Is a talented poet who should be going to college in the fall, but her responsibilities to these two needy people is too great. Poor, poor Audrey! Then Mookie(Justin Long) comes along, and there’s love, but Callista is in lust with him too, so gives way. Pure soap. But don’t worry, she works in the local bodega with a nerd named Abraham (Brian Klugman) and they have hot sex.
The problem with this trailer trash version of “Days of Our Lives” is that it’s too predictable. Tom Willett’s screenplay tries to bring nobility into this piece of fluff, but the third act is far too stupid to really keep one interested. The ending is entirely predictable, that everyone lives happily ever after, or at least achieves a minor enlightenment, is something we can see coming within the first fifteen minutes of the film.

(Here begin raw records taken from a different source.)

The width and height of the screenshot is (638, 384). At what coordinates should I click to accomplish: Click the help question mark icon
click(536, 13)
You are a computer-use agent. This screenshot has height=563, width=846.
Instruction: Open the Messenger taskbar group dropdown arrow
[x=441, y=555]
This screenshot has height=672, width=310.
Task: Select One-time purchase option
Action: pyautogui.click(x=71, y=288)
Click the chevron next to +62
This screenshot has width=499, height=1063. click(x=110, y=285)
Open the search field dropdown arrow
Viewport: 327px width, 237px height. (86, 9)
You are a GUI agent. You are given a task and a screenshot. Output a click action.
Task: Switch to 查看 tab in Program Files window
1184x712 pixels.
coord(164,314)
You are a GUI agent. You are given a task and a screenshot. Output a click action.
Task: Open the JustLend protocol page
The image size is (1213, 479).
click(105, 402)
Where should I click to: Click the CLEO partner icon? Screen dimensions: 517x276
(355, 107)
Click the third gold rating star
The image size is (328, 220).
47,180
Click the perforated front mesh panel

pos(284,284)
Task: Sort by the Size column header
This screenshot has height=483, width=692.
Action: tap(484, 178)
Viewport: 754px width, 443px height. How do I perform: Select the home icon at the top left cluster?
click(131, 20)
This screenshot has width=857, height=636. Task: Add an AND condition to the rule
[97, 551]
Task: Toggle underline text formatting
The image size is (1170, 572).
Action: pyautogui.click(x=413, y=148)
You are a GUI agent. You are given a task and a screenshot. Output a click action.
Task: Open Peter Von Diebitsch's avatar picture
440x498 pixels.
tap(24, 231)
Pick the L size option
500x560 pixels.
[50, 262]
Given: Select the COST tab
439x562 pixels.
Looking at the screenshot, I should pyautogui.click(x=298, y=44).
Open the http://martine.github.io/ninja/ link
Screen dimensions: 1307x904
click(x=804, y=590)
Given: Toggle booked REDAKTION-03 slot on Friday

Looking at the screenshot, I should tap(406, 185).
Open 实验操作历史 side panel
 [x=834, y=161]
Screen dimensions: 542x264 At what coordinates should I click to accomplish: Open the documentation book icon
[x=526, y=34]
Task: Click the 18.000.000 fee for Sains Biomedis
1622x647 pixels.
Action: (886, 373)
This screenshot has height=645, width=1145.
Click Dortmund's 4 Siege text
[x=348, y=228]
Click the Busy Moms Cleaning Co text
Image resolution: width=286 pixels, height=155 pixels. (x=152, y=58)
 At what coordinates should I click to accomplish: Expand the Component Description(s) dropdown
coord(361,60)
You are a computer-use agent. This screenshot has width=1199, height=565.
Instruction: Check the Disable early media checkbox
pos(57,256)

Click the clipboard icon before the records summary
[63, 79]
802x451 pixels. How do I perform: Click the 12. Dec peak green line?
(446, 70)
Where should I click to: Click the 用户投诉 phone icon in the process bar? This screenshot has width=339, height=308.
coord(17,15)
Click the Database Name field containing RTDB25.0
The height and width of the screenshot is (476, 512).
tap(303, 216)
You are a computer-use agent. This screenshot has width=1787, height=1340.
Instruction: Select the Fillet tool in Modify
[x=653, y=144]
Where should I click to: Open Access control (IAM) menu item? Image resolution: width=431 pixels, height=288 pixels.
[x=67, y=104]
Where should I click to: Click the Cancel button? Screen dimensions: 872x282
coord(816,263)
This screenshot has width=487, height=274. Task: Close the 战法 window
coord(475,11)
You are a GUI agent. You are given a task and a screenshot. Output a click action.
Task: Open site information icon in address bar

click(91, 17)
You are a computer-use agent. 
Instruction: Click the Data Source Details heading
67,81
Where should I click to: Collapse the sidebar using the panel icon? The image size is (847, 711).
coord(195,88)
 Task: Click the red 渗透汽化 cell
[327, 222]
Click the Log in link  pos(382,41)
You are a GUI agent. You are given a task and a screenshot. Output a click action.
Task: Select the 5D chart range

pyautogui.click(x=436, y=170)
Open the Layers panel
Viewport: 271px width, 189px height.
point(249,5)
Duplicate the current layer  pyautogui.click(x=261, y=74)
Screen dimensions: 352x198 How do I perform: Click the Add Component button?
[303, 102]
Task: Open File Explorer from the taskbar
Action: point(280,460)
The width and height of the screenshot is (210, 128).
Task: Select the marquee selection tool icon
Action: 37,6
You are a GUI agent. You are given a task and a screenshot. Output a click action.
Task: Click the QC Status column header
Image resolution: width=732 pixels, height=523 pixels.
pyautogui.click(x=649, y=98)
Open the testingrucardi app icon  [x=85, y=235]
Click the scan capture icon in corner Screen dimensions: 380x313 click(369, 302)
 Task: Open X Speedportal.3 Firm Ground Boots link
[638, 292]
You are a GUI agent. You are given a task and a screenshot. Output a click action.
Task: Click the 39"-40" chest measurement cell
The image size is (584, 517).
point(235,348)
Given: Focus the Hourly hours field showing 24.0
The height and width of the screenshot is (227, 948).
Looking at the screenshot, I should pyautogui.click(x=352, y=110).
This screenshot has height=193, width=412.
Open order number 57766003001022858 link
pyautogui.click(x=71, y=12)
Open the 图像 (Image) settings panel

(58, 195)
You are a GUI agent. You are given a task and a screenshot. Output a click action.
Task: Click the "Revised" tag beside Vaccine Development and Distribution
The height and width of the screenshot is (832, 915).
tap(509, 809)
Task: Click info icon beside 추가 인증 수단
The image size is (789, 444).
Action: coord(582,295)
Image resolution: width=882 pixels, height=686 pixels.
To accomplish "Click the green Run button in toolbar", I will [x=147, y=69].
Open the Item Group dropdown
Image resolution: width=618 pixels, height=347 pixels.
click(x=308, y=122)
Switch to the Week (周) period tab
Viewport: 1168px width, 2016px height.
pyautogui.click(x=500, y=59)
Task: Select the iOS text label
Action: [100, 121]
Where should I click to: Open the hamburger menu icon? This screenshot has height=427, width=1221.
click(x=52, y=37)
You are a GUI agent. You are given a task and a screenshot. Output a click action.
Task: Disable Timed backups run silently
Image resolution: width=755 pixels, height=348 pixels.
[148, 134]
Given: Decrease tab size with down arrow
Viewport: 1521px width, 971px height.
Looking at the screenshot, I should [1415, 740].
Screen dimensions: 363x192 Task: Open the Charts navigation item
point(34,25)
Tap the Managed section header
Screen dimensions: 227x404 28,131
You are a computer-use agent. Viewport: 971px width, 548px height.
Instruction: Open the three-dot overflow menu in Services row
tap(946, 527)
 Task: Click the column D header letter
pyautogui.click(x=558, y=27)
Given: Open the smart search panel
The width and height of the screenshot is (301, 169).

While the performances are quite good, Kelly Gerner is hot, the piss-poor script just isn’t worth the time and trouble to get out of the house and go to the theater. Pass it by.
WRISTCUTTERS – A LOVE STORY
Written and Directed
By Goran Dukic
According to the Catholic Church, if you kill yourself you wind up in Hell. So when Zia(Patrick Fugit) offs himself, he goes to someplace less bad. A place much like Earth, but grayer and without any stars.
So with no Heaven in sight, our hero is stuck in a dead-end job and spends his spare time getting drunk in the local bar, and here he meets a Russian rock musician Eurgene(Shea Whigharn) who electrocuted himself with a guitar on stage. He still lives with his parents, who are also suicides. They’re hanging out when Zia’s old friend Brian(Jake Busey) informs our hero that his long lost love(Mary P. Gleeson) has also put herself to death. So, now Zia has a mission, taking Eugene’s car and it’s owner on a quest to find her.
On the way, he and Eugene pick up a pretty young hitchhiker named Mikal(Shannon Sossamon), who died of a drug overdose and wants to find the People In Charge, and appeal her eternal sentence as the death wasn’t intentional.
So we have a longish road trip into the world of magical realism, where we meet all sorts of eccentric characters, including a guy named Kneller(Tom Waits) who runs a holiday camp where minor miracles are performed, and a cult leader(John Hawkes) tries to off himself again and find the next level…and yes, there is the expected romance.
This is actually a fun film and worth at least a matinee.